--- START ---

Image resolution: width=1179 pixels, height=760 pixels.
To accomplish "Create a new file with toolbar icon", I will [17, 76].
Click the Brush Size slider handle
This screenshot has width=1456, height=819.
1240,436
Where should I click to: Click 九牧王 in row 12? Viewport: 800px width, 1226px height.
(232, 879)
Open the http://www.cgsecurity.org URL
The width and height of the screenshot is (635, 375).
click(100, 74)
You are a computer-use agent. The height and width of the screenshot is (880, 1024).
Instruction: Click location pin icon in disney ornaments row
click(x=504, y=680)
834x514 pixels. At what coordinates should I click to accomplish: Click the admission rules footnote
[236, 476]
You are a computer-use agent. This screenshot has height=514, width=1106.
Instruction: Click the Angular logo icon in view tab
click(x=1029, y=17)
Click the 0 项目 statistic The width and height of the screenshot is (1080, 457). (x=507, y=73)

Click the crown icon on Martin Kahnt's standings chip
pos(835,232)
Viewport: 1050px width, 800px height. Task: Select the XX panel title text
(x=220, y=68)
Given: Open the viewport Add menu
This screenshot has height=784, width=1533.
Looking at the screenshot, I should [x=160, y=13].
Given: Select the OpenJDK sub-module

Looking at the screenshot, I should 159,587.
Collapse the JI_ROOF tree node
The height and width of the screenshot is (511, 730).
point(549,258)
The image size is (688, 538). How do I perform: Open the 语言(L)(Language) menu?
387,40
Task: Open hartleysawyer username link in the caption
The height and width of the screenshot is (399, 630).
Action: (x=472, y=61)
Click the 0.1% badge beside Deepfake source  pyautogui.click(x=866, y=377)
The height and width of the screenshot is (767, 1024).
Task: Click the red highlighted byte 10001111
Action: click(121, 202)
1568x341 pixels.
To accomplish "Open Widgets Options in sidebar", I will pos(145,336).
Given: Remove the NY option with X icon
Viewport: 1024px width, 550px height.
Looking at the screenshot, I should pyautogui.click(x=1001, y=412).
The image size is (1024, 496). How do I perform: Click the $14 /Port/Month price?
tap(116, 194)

--- END ---

▶ _ASSIGNMENT_
Output each line of the material above with no deviation.

▶ _EXPECTED ANSWER_
Image resolution: width=1179 pixels, height=760 pixels.
To accomplish "Create a new file with toolbar icon", I will [17, 76].
Click the Brush Size slider handle
This screenshot has width=1456, height=819.
1240,436
Where should I click to: Click 九牧王 in row 12? Viewport: 800px width, 1226px height.
(232, 879)
Open the http://www.cgsecurity.org URL
The width and height of the screenshot is (635, 375).
click(100, 74)
You are a computer-use agent. The height and width of the screenshot is (880, 1024).
Instruction: Click location pin icon in disney ornaments row
click(x=504, y=680)
834x514 pixels. At what coordinates should I click to accomplish: Click the admission rules footnote
[236, 476]
You are a computer-use agent. This screenshot has height=514, width=1106.
Instruction: Click the Angular logo icon in view tab
click(x=1029, y=17)
Click the 0 项目 statistic The width and height of the screenshot is (1080, 457). (x=507, y=73)

Click the crown icon on Martin Kahnt's standings chip
pos(835,232)
Viewport: 1050px width, 800px height. Task: Select the XX panel title text
(x=220, y=68)
Given: Open the viewport Add menu
This screenshot has height=784, width=1533.
Looking at the screenshot, I should [x=160, y=13].
Given: Select the OpenJDK sub-module

Looking at the screenshot, I should 159,587.
Collapse the JI_ROOF tree node
The height and width of the screenshot is (511, 730).
point(549,258)
The image size is (688, 538). How do I perform: Open the 语言(L)(Language) menu?
387,40
Task: Open hartleysawyer username link in the caption
The height and width of the screenshot is (399, 630).
Action: (x=472, y=61)
Click the 0.1% badge beside Deepfake source  pyautogui.click(x=866, y=377)
The height and width of the screenshot is (767, 1024).
Task: Click the red highlighted byte 10001111
Action: click(121, 202)
1568x341 pixels.
To accomplish "Open Widgets Options in sidebar", I will pos(145,336).
Given: Remove the NY option with X icon
Viewport: 1024px width, 550px height.
Looking at the screenshot, I should pyautogui.click(x=1001, y=412).
The image size is (1024, 496). How do I perform: Click the $14 /Port/Month price?
tap(116, 194)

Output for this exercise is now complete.